Exercise brief: Rewrite the entries below, swapping "Image resolution" for "Screen resolution" wherever it occurs and leaving everything else unchanged.

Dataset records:
━━━

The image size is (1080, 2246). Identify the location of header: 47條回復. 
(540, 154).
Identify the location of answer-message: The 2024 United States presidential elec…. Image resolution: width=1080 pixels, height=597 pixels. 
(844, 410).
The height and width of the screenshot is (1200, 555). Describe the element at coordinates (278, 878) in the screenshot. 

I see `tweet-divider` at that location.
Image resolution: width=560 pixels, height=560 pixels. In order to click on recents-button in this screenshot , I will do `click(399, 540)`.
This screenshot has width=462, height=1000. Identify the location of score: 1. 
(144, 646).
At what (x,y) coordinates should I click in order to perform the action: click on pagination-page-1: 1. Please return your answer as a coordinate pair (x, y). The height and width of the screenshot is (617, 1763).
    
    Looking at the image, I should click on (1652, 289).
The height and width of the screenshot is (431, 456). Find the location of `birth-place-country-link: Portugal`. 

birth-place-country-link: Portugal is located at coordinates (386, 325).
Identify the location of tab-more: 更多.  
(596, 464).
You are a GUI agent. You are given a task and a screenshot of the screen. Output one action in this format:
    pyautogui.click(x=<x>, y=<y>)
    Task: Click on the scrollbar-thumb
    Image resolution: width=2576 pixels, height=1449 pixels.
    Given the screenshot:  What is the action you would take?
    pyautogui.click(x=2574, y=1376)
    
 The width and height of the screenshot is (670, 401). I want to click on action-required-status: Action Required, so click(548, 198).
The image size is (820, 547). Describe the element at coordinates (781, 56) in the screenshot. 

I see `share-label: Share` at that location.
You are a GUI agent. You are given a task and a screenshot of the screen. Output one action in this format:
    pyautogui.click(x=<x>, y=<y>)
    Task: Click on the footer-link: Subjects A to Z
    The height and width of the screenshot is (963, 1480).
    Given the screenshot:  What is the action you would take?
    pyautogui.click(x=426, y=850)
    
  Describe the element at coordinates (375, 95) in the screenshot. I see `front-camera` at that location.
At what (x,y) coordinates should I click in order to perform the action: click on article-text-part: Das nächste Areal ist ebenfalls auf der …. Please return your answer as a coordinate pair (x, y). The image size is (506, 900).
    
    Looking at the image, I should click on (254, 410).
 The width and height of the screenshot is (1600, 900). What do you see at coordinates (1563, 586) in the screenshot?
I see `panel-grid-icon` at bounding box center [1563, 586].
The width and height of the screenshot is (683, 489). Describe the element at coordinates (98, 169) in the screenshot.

━━━

Result:
The image size is (1080, 2246). Identify the location of header: 47條回復. 
(540, 154).
Identify the location of answer-message: The 2024 United States presidential elec…. Screen resolution: width=1080 pixels, height=597 pixels. 
(844, 410).
The height and width of the screenshot is (1200, 555). Describe the element at coordinates (278, 878) in the screenshot. 

I see `tweet-divider` at that location.
Screen resolution: width=560 pixels, height=560 pixels. In order to click on recents-button in this screenshot , I will do `click(399, 540)`.
This screenshot has width=462, height=1000. Identify the location of score: 1. 
(144, 646).
At what (x,y) coordinates should I click in order to perform the action: click on pagination-page-1: 1. Please return your answer as a coordinate pair (x, y). The height and width of the screenshot is (617, 1763).
    
    Looking at the image, I should click on (1652, 289).
The height and width of the screenshot is (431, 456). Find the location of `birth-place-country-link: Portugal`. 

birth-place-country-link: Portugal is located at coordinates (386, 325).
Identify the location of tab-more: 更多.  
(596, 464).
You are a GUI agent. You are given a task and a screenshot of the screen. Output one action in this format:
    pyautogui.click(x=<x>, y=<y>)
    Task: Click on the scrollbar-thumb
    Screen resolution: width=2576 pixels, height=1449 pixels.
    Given the screenshot:  What is the action you would take?
    pyautogui.click(x=2574, y=1376)
    
 The width and height of the screenshot is (670, 401). I want to click on action-required-status: Action Required, so click(548, 198).
The image size is (820, 547). Describe the element at coordinates (781, 56) in the screenshot. 

I see `share-label: Share` at that location.
You are a GUI agent. You are given a task and a screenshot of the screen. Output one action in this format:
    pyautogui.click(x=<x>, y=<y>)
    Task: Click on the footer-link: Subjects A to Z
    The height and width of the screenshot is (963, 1480).
    Given the screenshot:  What is the action you would take?
    pyautogui.click(x=426, y=850)
    
  Describe the element at coordinates (375, 95) in the screenshot. I see `front-camera` at that location.
At what (x,y) coordinates should I click in order to perform the action: click on article-text-part: Das nächste Areal ist ebenfalls auf der …. Please return your answer as a coordinate pair (x, y). The image size is (506, 900).
    
    Looking at the image, I should click on (254, 410).
 The width and height of the screenshot is (1600, 900). What do you see at coordinates (1563, 586) in the screenshot?
I see `panel-grid-icon` at bounding box center [1563, 586].
The width and height of the screenshot is (683, 489). Describe the element at coordinates (98, 169) in the screenshot.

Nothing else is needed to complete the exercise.